📚 Bookshelf

📜 Contents

👈 Prev

👉 Next

Chapter 08: MapReduce Features

  • Counters are a useful channel for gathering statistics about the job: for quality control or for application-level statistics.

  • Built-in counter groups
    • MapReduce task counters
    • Filesystem counters
    • FileInputFormat counters
    • FileOutputFormat counters
    • Job counters
  • Task counters gather information about tasks over the course of their execution, and the results are aggregated over all the tasks in a job. Task counters are maintained by each task attempt, and periodically sent to the tasktracker and then to the jobtracker so they can be globally aggregated.

  • Job counters are maintained by the jobtracker (or application master in YARN), so they don’t need to be sent across the network, unlike all other counters, including user-defined ones. They measure job-level statistics, not values that change while a task is running.

  • MapReduce allows user code to define a set of counters, which are then incremented as desired in the mapper or reducer. Counters are defined by a Java enum, which serves to group related counters. A job may define an arbitrary number of enums, each with an arbitrary number of fields. The name of the enum is the group name, and the enum’s fields are the counter names.
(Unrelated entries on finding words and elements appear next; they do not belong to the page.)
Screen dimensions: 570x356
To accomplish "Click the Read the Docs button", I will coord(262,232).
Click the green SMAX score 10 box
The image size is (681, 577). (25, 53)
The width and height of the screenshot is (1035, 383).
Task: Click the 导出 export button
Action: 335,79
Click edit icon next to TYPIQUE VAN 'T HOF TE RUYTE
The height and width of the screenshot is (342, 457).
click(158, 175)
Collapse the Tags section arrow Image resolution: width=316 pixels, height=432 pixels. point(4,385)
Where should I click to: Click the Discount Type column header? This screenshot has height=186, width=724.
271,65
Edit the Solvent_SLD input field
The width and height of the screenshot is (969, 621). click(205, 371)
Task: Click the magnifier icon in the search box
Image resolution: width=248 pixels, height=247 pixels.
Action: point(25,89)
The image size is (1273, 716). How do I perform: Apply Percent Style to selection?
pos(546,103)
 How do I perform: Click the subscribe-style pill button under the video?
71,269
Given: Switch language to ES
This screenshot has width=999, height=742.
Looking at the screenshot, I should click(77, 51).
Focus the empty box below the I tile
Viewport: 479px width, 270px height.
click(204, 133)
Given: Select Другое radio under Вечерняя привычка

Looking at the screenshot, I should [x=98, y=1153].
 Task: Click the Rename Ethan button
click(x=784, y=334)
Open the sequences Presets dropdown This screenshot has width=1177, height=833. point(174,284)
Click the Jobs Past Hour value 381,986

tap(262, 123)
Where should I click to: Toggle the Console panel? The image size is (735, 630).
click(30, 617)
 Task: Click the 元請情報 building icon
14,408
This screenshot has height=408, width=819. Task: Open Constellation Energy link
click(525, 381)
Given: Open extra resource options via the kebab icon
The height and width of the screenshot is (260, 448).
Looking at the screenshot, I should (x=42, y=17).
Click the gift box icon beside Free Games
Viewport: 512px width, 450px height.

Counters are global: the MapReduce framework aggregates them across all maps and reduces to produce a grand total at the end of the job.

    Application to run the maximum temperature job, including counting missing and malformed fields and quality codes

    enum Temperature {
      MISSING,
      MALFORMED
    }
    
    static class MaxTemperatureMapperWithCounters
        extends Mapper<LongWritable, Text, Text, IntWritable> {
      @Override
      protected void map(LongWritable key, Text value, Context context)
          throws IOException, InterruptedException {
        if (parser.isValidTemperature()) {
        } else if (parser.isMalformedTemperature()) {
          context.getCounter(Temperature.MALFORMED).increment(1);
        } else if (parser.isMissingTemperature()) {
          context.getCounter(Temperature.MISSING).increment(1);
        }
        // dynamic counter
        context.getCounter("TemperatureQuality",
        parser.getQuality()).increment(1);
      }
    }
    
  • The code makes use of a dynamic counter—one that isn’t defined by a Java enum. Because a Java enum’s fields are defined at compile time, you can’t create new counters on the fly using enums. Here we want to count the distribution of temperature quality codes, and though the format specification defines the values that the temperature quality code can take, it is more convenient to use a dynamic counter to emit the values that it actually takes. The method we use on the Reporter object takes a group and counter name using String names:
    public void incrCounter(String group, String counter, long amount)
    

    The two ways of creating and accessing counters—using enums and using strings—are actually equivalent because Hadoop turns enums into strings to send counters over RPC.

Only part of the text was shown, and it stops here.